Phoenicopterus roseus
Greater Flamingo (Phoenicopterus roseus)
Featured photogreater-flamingo.jpgPhoenicopterus roseus, the greater flamingo, is the largest of the six flamingo species worldwide. Adults are 1.1 to 1.5 m tall with a wingspan of 1.4 to 1.7 m and weigh 2 to 4 kg. The plumage is pale pink-white throughout the body with vivid pink-and-black wings visible in flight and during display. The IUCN lists the species as Least Concern. The species is the most widely distributed flamingo on Earth, with breeding populations across Africa, southern Europe, the Middle East, central Asia, and the Indian subcontinent.
Quick facts
- Habitat
- Coastal lagoons, hypersaline lakes, salt flats, and inland alkaline lakes. The species favours large open shallow water with abundant brine shrimp and other small crustaceans, and breeds in dense colonies on isolated mudflats.
- Range
- Africa (most of sub-Saharan and northern Africa), southern Europe (Spain, France, Italy, Greece, Turkey), the Middle East, central Asia, and the Indian subcontinent. The species' breeding range covers the entire eastern hemisphere and is by far the largest of any flamingo.
- Size
- 110–150 cm body · 140–170 cm wingspan · 2–4 kg
- Plumage
- Adults are pale pink-white throughout the body and head, with brilliant pink wing coverts and black flight feathers — the wing pattern is far more vivid than the body and is most visible in flight or during synchronized colony displays. The bill is bent downward with a pale base and a black tip; the legs are long and pink. Juveniles are dull grey-white and acquire adult plumage over two to three years.
- Song
- A loud, goose-like honking 'krak-kraak' delivered in flight and from breeding colonies. Synchronized colony displays involve choruses of hundreds to thousands of birds calling in unison.
- Migration
- Partial migrant. Northern populations make short- to medium-distance autumn movements south for winter; tropical populations are largely resident. African populations move regionally between breeding lakes and post-breeding feeding sites.
- Conservation
- Least Concern (LC)
Overview
Phoenicopterus roseus is one of six flamingo species worldwide and is the largest. The species was historically lumped with the American flamingo (P. ruber) as a single circumpolar species; molecular evidence and breeding-plumage colour differences led to the split in the early 2000s. The greater flamingo is paler than the American — the body plumage is closer to white-pink than to vivid pink — but shows brilliant pink-and-black wings during display.
Distribution
The breeding range covers the entire eastern hemisphere — most of Africa (excluding the equatorial rainforest belt), southern Europe (Camargue in France, Doñana in Spain, the Italian Po delta, several Greek and Turkish wetlands), the Middle East, central Asia, and the Indian subcontinent. The Camargue and Doñana populations are among the best-studied flamingo populations in the world; long-running ringing programmes have followed individuals across multi-decade lifespans.
Colony breeding
Greater flamingos breed in dense colonies of thousands to tens of thousands of pairs on isolated mudflats and salt-flat islands. Each pair builds a tall mud-cone nest about thirty centimetres high with a shallow depression at the top, into which a single egg is laid. Both parents incubate, and both parents produce 'crop milk' (a protein-and-lipid-rich secretion from the crop lining) to feed the chick for the first weeks. The crop-milk feeding is shared with pigeons and male emperor penguins as a convergent solution to chick provisioning.

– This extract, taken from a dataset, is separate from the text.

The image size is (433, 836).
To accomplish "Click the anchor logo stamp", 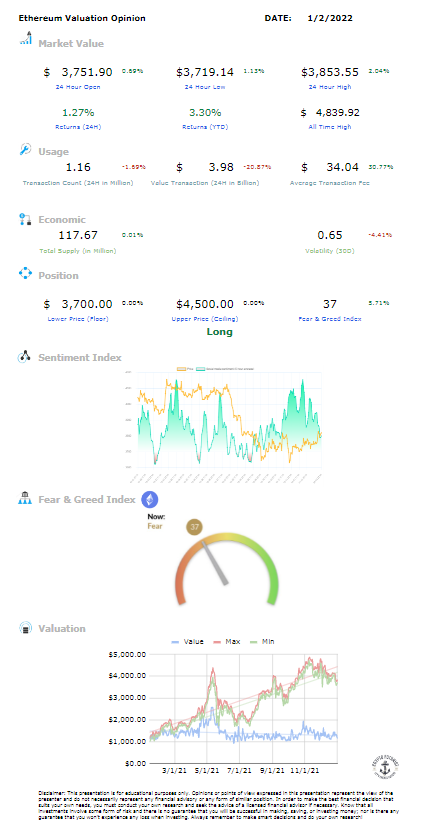I will 385,768.
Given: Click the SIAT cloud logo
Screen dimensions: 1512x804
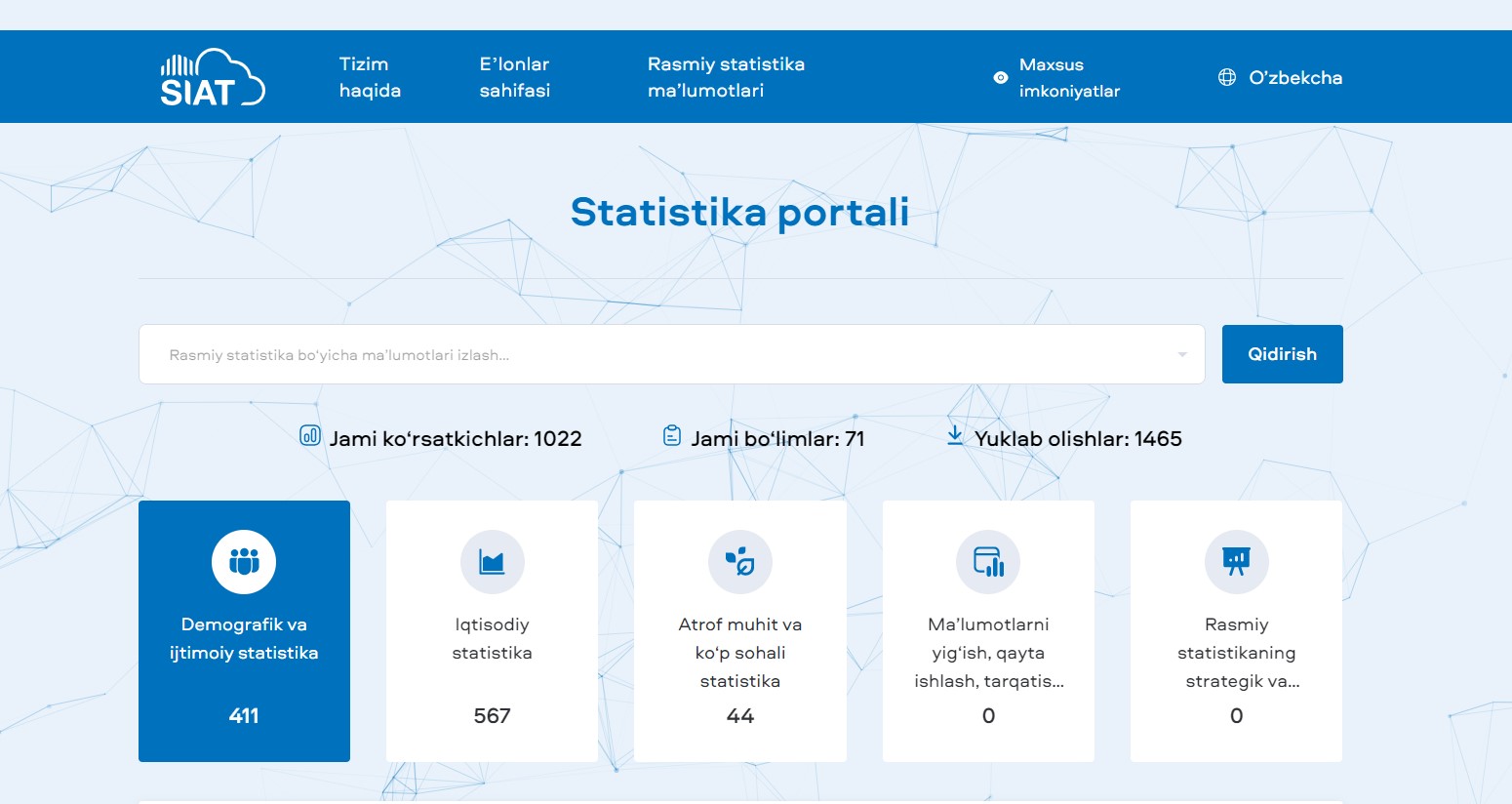Looking at the screenshot, I should tap(211, 76).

Sources & further reading (2)
- iucn-red-list — accessed 2026-04-30
- encyclopedia — accessed 2026-04-30
Frequently asked questions
Why do flamingos build mud-cone nests?
The tall mud-cone nest — about thirty centimetres high — keeps the egg above the water level when shallow lagoon levels rise unpredictably from rain or tidal changes. The cone shape also reduces predator access compared with a ground nest. Both parents construct the nest cooperatively over several days using bill-loads of mud carried from nearby shallow areas.
How do flamingos feed their chicks?
Both parent flamingos produce 'crop milk' — a protein-and-lipid-rich secretion from the crop lining — and feed it to the chick for the first weeks after hatching. The crop milk is bright red from the carotenoid pigments the parents have accumulated, and the chick is briefly pale pink before its own diet supplies the colour. Crop milk is also produced by pigeons and male emperor penguins and is one of the textbook examples of convergent evolution of chick provisioning across distantly related birds.
Why do flamingos stand on one leg?
The behaviour is well-documented but not fully understood. Two main hypotheses are proposed: the leg-tucked posture reduces heat loss to the cold water by half (since most of the leg surface is exposed to air rather than water) and the resting posture is energetically efficient because the standing leg's tendons lock automatically, eliminating muscular effort. Both factors may apply. Captive flamingos in warm holding pens still stand on one leg, suggesting the energetic explanation is at least part of the answer.